The Government is obliged under the Climate Change Act to set a target by the end of June for cutting UK carbon emissions in the period 2028-2032.
The Committee on Climate Change (CCC), its official advisors, have recommended it commit to slashing emissions to 57 per cent below 1990 levels – or about a third below current levels.
It says the plan would require a radical shift toward electric cars, green energy and away from using gas for heating and cooking.
The EU has agreed a headline target to cut the combined emissions of member states by 40 per cent on 1990 levels by 2030, but is yet to carve up individual targets for different countries.
While the UK would be expected to be allocated cuts of greater than 40 per cent, precise levels have yet to be determined.
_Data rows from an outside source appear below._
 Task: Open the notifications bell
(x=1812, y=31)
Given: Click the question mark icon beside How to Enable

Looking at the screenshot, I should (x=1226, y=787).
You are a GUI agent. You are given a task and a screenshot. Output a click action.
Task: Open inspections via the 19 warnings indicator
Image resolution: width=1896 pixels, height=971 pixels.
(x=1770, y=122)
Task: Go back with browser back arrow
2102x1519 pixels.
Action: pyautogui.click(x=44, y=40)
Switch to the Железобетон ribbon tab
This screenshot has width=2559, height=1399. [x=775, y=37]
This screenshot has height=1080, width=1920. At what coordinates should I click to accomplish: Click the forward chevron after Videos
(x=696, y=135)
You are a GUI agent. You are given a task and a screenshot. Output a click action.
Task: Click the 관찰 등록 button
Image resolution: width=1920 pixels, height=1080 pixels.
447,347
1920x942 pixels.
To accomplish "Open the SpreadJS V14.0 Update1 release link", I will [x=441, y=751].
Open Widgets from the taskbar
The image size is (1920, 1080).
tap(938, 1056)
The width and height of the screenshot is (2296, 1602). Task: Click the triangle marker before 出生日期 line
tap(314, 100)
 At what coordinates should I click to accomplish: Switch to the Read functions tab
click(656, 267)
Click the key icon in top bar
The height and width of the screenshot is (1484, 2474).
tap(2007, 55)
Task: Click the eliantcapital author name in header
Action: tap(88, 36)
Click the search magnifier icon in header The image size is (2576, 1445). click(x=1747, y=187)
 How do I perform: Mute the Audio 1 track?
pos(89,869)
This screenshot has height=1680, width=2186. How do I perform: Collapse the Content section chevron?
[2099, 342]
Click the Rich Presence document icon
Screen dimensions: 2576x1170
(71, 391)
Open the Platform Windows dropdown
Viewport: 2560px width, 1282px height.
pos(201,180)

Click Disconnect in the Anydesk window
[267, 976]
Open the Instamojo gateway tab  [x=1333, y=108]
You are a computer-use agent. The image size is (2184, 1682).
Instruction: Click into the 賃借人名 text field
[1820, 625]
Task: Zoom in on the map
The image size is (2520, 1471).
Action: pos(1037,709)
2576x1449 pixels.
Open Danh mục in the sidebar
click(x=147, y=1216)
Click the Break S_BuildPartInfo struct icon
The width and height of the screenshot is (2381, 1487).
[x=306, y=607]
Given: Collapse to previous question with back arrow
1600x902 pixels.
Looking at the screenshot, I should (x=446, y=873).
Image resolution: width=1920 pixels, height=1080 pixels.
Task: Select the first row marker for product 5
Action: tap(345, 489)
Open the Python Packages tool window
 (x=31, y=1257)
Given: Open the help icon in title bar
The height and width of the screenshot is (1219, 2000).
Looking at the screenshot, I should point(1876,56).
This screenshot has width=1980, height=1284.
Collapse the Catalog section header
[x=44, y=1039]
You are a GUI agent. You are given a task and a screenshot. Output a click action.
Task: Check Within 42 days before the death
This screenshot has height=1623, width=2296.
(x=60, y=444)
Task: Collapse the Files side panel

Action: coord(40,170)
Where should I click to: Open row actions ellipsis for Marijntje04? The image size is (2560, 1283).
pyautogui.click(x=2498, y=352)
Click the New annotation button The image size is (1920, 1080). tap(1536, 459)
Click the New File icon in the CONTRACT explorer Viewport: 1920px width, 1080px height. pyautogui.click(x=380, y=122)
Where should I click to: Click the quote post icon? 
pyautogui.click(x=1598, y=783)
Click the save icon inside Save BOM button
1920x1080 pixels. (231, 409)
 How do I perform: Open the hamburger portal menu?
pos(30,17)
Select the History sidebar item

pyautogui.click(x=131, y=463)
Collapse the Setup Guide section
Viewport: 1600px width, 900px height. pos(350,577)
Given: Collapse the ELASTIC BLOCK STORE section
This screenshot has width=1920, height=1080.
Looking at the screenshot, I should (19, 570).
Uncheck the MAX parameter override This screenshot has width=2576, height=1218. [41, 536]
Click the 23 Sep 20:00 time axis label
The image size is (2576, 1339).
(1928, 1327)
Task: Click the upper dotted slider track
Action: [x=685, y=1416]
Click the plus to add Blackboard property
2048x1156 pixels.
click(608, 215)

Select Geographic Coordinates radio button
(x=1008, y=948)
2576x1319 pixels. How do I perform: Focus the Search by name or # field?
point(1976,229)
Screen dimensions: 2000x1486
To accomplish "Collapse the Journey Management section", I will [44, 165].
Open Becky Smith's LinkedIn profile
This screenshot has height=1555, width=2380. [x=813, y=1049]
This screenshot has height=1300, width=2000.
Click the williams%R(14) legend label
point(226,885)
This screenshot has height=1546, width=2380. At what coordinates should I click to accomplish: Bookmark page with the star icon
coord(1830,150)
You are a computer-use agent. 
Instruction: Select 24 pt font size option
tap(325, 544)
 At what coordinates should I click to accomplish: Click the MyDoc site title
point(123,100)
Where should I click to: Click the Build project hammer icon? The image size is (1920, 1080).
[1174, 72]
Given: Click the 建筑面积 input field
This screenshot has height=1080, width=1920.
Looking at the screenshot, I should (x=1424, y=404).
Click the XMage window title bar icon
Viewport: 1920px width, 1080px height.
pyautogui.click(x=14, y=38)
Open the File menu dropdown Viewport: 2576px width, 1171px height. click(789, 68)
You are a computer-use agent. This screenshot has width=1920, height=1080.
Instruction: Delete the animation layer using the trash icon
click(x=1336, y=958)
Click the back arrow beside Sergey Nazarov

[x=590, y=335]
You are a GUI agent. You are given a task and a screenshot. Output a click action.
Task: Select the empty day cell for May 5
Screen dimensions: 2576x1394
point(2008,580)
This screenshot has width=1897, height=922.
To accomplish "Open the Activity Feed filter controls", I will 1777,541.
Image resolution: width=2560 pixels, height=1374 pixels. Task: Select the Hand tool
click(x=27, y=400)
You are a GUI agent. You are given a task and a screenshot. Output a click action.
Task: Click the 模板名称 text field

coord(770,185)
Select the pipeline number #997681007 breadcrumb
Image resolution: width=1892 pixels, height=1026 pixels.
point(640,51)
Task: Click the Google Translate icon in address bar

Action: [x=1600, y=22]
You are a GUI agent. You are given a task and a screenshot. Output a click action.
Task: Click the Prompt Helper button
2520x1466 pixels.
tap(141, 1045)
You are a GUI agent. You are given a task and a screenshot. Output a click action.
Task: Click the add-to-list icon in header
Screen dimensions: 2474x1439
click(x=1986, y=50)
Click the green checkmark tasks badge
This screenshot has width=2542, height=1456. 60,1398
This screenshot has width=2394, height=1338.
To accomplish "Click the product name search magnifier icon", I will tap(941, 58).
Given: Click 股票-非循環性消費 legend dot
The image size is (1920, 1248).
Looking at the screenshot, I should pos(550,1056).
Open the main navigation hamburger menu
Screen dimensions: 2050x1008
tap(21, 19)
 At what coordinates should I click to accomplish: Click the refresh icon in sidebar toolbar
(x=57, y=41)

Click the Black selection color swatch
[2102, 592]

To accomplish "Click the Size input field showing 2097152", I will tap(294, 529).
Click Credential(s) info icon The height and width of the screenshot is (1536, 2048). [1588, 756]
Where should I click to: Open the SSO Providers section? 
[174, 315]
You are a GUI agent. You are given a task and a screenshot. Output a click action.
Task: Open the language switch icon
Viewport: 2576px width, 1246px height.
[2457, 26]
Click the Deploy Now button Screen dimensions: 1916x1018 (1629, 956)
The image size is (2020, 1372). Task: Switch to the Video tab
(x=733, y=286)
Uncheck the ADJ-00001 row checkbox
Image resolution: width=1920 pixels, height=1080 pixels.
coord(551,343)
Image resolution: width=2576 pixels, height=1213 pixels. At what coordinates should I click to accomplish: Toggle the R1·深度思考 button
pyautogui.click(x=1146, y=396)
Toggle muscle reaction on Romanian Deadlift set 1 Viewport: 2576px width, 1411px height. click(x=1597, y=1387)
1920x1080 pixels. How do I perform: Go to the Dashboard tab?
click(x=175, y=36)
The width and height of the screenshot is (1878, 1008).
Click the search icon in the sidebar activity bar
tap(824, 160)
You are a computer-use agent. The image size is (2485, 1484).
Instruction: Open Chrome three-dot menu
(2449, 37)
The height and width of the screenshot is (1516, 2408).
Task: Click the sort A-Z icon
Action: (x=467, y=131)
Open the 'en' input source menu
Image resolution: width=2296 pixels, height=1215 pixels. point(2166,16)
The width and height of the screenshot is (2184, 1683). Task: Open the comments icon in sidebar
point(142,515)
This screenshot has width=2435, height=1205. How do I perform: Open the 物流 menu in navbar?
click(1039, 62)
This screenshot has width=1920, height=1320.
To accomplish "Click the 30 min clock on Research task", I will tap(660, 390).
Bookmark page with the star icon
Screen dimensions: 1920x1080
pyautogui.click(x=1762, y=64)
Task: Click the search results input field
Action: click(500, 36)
However, the CCC has already confirmed that its proposed 57 per cent cut is “tighter than our estimate of the UK share of the EU 2030 target".
In the letter to Ms Rudd, the MPs warn: “If the UK unilaterally commits to a 57 per cent reduction before these negotiations are complete we would simply reduce the burden to be shared out among other member states.
“Our extra effort would result in no extra reduction in CO2 emissions across Europe as a whole – just a higher burden on British business and a lower burden on our competitors.”
Earlier this month a rival group of Conservative MPs wrote to David Cameron urging him to accept the steep cuts proposed by the CCC in order to give confidence to green energy investors.
The setting of the previous climate target, covering the period 2023-27, caused a huge row in the Coalition in 2011, which eventually resulted in the CCC’s advice being accepted subject to a review in 2014. The review left the target unchanged.
A spokesman for the Department of Energy and Climate Change said: “Member states will start negotiating later this year on their emission targets for 2030 and this Government will fight very strongly for each country to contribute its fair share to what is a collective target.
“Being in the EU makes it easier and cheaper for the UK to tackle climate change than if we were acting alone. It means we can level the playing field for the benefit of British families and businesses.”